The term “green” refers to the new hardware used to power the stage and “run” refers to all components functioning together simultaneously for the first time.
The hot-fire test is the eighth and final test of the Green Run series that will ensure the core stage is ready to launch NASA’s Artemis missions to the moon.
“The SLS core stage is an engineering feat that includes not only the largest rocket propellant tanks ever built but also sophisticated avionics and main propulsion systems,” Lisa Bates, SLS deputy stages manager, said in a July 2019 release. “While the rocket is designed to evolve over time for different mission objectives, the core stage design will remain basically the same. The Green Run acceptance test gives NASA the confidence needed to know the new core stage will perform again and again as it is intended.”

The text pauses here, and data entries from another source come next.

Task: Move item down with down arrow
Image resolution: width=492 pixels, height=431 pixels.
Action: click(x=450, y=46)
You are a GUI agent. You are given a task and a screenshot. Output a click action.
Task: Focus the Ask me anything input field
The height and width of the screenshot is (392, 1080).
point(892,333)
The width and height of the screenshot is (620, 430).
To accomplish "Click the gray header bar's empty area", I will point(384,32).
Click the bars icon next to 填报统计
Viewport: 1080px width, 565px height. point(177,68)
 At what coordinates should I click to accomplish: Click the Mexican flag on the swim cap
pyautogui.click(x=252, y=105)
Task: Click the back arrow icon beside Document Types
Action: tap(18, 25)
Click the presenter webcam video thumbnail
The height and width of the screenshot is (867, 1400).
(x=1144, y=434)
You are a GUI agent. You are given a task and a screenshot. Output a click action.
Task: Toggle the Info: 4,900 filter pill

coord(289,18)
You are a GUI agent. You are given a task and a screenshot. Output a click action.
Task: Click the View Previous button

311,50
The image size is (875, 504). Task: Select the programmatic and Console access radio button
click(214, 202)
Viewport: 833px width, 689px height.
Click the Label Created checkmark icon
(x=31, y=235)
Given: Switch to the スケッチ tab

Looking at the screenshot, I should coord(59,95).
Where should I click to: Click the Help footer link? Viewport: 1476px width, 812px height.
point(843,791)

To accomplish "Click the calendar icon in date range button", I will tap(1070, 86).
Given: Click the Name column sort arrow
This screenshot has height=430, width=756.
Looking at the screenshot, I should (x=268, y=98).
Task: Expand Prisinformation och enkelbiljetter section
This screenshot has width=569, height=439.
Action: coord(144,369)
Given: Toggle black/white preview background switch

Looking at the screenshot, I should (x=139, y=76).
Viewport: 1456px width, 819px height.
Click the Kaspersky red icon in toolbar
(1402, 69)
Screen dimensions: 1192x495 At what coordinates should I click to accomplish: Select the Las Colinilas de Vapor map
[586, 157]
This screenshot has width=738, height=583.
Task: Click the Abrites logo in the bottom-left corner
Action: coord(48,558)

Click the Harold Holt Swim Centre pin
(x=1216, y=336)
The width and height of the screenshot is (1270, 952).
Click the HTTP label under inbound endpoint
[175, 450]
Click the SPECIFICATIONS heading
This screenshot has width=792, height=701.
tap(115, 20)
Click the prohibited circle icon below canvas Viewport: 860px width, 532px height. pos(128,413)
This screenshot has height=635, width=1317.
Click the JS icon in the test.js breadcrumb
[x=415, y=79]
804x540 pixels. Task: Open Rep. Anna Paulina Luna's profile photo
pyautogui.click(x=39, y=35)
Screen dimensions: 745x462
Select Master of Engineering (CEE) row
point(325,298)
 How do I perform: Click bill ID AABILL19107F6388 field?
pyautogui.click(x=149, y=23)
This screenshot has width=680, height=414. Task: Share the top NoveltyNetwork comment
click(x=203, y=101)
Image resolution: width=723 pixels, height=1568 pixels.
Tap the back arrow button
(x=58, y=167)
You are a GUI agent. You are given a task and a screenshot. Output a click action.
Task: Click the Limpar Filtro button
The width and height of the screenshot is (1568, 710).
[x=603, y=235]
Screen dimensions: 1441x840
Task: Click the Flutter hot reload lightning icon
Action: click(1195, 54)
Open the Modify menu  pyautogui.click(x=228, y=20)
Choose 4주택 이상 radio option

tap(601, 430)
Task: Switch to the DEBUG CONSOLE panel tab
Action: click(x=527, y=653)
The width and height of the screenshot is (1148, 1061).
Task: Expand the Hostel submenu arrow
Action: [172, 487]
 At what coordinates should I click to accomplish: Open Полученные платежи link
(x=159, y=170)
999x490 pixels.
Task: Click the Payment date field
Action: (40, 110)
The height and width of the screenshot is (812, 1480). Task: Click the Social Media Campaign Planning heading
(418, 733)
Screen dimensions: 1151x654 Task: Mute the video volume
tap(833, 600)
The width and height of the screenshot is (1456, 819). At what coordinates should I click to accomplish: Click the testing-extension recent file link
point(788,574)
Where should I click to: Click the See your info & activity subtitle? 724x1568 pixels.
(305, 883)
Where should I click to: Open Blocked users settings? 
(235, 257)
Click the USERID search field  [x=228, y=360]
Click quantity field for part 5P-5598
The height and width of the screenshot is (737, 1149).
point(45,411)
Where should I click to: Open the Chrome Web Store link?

“Green Run is a historic moment for NASA and Stennis for a number of reasons,” said Stennis Space Center Director Richard Gilbrech in the same release. “For the first time in NASA’s history, a launch vehicle will use flight hardware for its first test, and the Stennis test stands will once again test the core stage for Moon missions.”
The John C. Stennis Space Center is the country’s largest rocket engine test complex.
Once validation of the stage is complete, the stage will be refurbished as needed and shipped to NASA’s Kennedy Space Center in Florida for the Artemis 1 launch.
NASA plans to begin live coverage of Thursday’s hot-fire test on NASA Television, the NASA app, social media and the agency’s website and a briefing on the test is also scheduled for approximately two hours later.